# what where your test results?



## Krazy Al (12 Mar 2005)

This isn't really a questions but anyway, I was just wondering what you guys got on your physical fitness test, # of push ups, sit ups, time on the running, grip test...everything. I know all the minimums but I really don't want to get the minimum because I know I can do better then 19 push ups. I'm 16 and I would say I am in better shape then the average 16 year old, not saying I'm a big pumped tank or anything. I won't to hear what you guys got, not so much the females because you have different minimums but if you want to tell us go ahead.


----------



## Lim0 (12 Mar 2005)

Well I did 40 push ups, level 2 step test ,around 36 situps and 80 something in total for grip. I am 17 so if you get that you probably would pass   ;D I was worried about the step test. Usually I see people getting levell 3   :-\


----------



## Charlie (12 Mar 2005)

I did 40 pushups, level 3 step test, 45 situps, and 55 and 56kg in the right and left hand respectively.   I'm also right handed...go figure. Im 18 by the way.  Hey just because i did the level 3 step test...does that automatically mean i passed it???


----------



## Lim0 (12 Mar 2005)

you probably would pass it. Considering you beat me in all aspects of the tests and *honestly* i didn't train for the step test  :blotto:


----------



## patrick666 (12 Mar 2005)

For situps, is it still do as many as you can within a minute?


----------



## Lim0 (12 Mar 2005)

Patrick H. said:
			
		

> For situps, is it still do as many as you can within a minute?



yeppers


----------



## Sh0rtbUs (12 Mar 2005)

last Unit PT test I had 71 consecutive push-ups, something around 50 sit-ups in a minute and I was 3rd in the Sqdn to finish the run. (cant remember the time).

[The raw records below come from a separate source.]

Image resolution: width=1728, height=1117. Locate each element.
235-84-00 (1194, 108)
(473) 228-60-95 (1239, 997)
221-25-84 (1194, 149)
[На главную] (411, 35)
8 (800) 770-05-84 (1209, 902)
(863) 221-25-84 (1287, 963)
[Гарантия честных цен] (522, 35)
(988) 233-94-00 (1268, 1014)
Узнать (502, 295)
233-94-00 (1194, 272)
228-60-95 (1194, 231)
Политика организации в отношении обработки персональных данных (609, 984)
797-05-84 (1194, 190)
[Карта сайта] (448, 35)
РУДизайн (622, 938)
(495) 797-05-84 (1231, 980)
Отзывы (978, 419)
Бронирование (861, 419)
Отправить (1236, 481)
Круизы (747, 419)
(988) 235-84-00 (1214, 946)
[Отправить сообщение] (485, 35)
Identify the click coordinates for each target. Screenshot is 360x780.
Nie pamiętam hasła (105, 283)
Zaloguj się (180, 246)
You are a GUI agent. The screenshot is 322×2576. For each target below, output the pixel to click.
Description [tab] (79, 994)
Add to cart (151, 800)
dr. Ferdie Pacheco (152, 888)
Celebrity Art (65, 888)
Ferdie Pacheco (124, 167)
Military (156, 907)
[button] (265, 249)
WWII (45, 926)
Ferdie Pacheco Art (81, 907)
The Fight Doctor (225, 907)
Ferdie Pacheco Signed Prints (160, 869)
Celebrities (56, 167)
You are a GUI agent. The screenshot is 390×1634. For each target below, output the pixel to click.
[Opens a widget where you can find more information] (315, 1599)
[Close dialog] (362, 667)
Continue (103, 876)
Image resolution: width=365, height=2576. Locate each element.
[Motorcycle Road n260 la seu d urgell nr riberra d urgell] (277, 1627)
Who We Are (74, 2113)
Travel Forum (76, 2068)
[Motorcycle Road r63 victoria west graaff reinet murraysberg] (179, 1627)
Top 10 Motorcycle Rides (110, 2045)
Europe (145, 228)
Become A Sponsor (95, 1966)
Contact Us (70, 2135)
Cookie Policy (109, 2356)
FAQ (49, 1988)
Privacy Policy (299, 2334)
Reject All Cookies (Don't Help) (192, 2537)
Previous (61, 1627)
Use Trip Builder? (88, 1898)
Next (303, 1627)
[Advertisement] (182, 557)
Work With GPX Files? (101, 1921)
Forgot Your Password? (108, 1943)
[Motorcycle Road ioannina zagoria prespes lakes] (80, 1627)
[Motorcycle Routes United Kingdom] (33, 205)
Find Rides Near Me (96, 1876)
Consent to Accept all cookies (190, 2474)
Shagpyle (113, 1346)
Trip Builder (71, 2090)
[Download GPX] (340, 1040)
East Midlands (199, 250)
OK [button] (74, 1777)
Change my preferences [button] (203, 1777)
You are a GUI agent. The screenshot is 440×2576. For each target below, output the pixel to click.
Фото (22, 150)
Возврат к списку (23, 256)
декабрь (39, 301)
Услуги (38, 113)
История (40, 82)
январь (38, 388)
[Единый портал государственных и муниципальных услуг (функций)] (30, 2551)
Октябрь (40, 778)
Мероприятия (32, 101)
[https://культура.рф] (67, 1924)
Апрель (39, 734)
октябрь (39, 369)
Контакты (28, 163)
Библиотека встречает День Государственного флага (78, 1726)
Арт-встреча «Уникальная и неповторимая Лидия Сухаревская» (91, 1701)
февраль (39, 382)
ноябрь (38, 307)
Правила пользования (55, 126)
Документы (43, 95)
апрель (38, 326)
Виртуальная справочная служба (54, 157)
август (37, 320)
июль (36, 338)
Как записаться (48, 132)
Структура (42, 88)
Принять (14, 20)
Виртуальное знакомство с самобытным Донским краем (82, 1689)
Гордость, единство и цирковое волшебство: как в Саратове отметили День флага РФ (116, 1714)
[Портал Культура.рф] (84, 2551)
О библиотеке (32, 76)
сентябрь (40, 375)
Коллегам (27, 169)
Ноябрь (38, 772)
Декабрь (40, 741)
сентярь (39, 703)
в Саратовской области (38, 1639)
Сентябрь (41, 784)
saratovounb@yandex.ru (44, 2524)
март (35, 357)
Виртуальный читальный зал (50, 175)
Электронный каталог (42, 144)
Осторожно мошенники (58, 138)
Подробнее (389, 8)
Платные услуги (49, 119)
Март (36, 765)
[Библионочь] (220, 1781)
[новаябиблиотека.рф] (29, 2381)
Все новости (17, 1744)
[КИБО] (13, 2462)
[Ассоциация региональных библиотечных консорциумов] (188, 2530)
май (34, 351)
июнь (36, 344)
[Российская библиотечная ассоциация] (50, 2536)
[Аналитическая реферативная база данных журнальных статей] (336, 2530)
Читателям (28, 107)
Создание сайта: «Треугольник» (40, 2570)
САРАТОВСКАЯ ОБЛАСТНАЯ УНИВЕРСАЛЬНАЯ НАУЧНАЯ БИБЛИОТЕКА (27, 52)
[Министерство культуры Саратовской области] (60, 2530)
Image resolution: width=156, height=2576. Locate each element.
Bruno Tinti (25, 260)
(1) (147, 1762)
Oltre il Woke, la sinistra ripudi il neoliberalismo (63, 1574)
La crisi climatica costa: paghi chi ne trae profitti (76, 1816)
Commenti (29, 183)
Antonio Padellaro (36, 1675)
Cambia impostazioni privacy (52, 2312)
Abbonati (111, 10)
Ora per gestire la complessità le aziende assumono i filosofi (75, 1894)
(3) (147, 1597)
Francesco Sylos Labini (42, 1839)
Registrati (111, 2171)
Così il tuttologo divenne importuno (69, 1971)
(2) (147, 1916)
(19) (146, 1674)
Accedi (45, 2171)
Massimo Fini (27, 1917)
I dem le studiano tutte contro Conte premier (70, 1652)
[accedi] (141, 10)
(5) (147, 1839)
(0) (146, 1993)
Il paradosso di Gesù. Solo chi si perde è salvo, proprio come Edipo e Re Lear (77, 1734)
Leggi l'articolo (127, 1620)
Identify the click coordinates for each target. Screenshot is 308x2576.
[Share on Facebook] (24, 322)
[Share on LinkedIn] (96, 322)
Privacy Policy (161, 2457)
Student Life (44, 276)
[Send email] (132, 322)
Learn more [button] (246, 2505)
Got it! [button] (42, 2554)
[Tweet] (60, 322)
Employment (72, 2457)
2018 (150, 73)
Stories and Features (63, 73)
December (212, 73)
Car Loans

For the entrance test, I really cant remember. All I remember is beating everyone else in the room in everything  ;D


----------



## Freight_Train (12 Mar 2005)

Pushups - 69
Situps - 61
Grip - 100
V02 - 42.4 (step test)


----------



## Sh0rtbUs (12 Mar 2005)

Freight_R031 said:
			
		

> Pushups - 69
> Situps - 61
> Grip - 100
> V02 - 42.4 (step test)



Thiese sit ups were within a minute? Doing more than 1 pushup per second is pretty good...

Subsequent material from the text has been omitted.